- [The task]:
Once you have read the listing below, output it again exactly.

- [Input data]:
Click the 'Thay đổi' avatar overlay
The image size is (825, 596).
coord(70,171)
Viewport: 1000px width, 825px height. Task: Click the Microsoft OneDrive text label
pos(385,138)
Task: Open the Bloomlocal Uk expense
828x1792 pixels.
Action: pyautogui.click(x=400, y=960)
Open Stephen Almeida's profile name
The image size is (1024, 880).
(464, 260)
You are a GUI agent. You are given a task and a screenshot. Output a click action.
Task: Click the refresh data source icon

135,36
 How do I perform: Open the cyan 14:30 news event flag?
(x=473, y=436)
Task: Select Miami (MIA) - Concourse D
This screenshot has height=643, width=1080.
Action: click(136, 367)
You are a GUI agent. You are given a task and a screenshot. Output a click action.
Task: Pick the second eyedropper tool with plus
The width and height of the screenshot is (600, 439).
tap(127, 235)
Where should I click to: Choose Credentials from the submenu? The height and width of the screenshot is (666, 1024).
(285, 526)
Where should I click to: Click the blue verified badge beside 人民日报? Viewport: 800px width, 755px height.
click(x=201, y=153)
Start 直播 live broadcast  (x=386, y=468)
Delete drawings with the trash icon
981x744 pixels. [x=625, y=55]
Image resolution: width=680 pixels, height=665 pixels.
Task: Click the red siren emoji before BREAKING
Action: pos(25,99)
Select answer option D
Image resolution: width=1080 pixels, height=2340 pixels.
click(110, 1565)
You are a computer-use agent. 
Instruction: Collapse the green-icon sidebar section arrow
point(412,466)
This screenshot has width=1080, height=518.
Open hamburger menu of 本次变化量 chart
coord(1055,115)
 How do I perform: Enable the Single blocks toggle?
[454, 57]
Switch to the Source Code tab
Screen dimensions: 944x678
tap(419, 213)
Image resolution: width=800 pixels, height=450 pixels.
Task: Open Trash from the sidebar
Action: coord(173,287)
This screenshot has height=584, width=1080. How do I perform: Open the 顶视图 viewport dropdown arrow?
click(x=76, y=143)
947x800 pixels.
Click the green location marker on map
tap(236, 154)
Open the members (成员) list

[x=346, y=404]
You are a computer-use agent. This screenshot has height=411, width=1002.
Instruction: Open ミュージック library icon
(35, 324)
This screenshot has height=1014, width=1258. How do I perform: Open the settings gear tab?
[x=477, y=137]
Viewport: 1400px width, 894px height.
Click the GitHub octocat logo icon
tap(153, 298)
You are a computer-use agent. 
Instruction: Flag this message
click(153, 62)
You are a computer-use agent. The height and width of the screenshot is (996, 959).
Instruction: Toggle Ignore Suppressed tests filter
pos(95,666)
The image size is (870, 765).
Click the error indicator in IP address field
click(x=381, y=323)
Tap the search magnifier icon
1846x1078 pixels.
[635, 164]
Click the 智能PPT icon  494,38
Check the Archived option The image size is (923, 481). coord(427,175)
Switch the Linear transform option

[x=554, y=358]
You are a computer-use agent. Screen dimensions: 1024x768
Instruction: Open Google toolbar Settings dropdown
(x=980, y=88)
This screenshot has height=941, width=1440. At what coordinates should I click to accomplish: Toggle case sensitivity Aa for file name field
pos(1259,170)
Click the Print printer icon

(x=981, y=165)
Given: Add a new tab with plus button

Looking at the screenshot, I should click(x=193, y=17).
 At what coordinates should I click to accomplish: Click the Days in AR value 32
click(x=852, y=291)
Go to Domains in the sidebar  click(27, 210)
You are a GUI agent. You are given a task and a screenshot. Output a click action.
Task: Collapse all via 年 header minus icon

- [Task answer]:
Click the 'Thay đổi' avatar overlay
The image size is (825, 596).
coord(70,171)
Viewport: 1000px width, 825px height. Task: Click the Microsoft OneDrive text label
pos(385,138)
Task: Open the Bloomlocal Uk expense
828x1792 pixels.
Action: pyautogui.click(x=400, y=960)
Open Stephen Almeida's profile name
The image size is (1024, 880).
(464, 260)
You are a GUI agent. You are given a task and a screenshot. Output a click action.
Task: Click the refresh data source icon

135,36
 How do I perform: Open the cyan 14:30 news event flag?
(x=473, y=436)
Task: Select Miami (MIA) - Concourse D
This screenshot has height=643, width=1080.
Action: click(136, 367)
You are a GUI agent. You are given a task and a screenshot. Output a click action.
Task: Pick the second eyedropper tool with plus
The width and height of the screenshot is (600, 439).
tap(127, 235)
Where should I click to: Choose Credentials from the submenu? The height and width of the screenshot is (666, 1024).
(285, 526)
Where should I click to: Click the blue verified badge beside 人民日报? Viewport: 800px width, 755px height.
click(x=201, y=153)
Start 直播 live broadcast  (x=386, y=468)
Delete drawings with the trash icon
981x744 pixels. [x=625, y=55]
Image resolution: width=680 pixels, height=665 pixels.
Task: Click the red siren emoji before BREAKING
Action: pos(25,99)
Select answer option D
Image resolution: width=1080 pixels, height=2340 pixels.
click(110, 1565)
You are a computer-use agent. 
Instruction: Collapse the green-icon sidebar section arrow
point(412,466)
This screenshot has width=1080, height=518.
Open hamburger menu of 本次变化量 chart
coord(1055,115)
 How do I perform: Enable the Single blocks toggle?
[454, 57]
Switch to the Source Code tab
Screen dimensions: 944x678
tap(419, 213)
Image resolution: width=800 pixels, height=450 pixels.
Task: Open Trash from the sidebar
Action: coord(173,287)
This screenshot has height=584, width=1080. How do I perform: Open the 顶视图 viewport dropdown arrow?
click(x=76, y=143)
947x800 pixels.
Click the green location marker on map
tap(236, 154)
Open the members (成员) list

[x=346, y=404]
You are a computer-use agent. This screenshot has height=411, width=1002.
Instruction: Open ミュージック library icon
(35, 324)
This screenshot has height=1014, width=1258. How do I perform: Open the settings gear tab?
[x=477, y=137]
Viewport: 1400px width, 894px height.
Click the GitHub octocat logo icon
tap(153, 298)
You are a computer-use agent. 
Instruction: Flag this message
click(153, 62)
You are a computer-use agent. The height and width of the screenshot is (996, 959).
Instruction: Toggle Ignore Suppressed tests filter
pos(95,666)
The image size is (870, 765).
Click the error indicator in IP address field
click(x=381, y=323)
Tap the search magnifier icon
1846x1078 pixels.
[635, 164]
Click the 智能PPT icon  494,38
Check the Archived option The image size is (923, 481). coord(427,175)
Switch the Linear transform option

[x=554, y=358]
You are a computer-use agent. Screen dimensions: 1024x768
Instruction: Open Google toolbar Settings dropdown
(x=980, y=88)
This screenshot has height=941, width=1440. At what coordinates should I click to accomplish: Toggle case sensitivity Aa for file name field
pos(1259,170)
Click the Print printer icon

(x=981, y=165)
Given: Add a new tab with plus button

Looking at the screenshot, I should click(x=193, y=17).
 At what coordinates should I click to accomplish: Click the Days in AR value 32
click(x=852, y=291)
Go to Domains in the sidebar  click(27, 210)
You are a GUI agent. You are given a task and a screenshot. Output a click action.
Task: Collapse all via 年 header minus icon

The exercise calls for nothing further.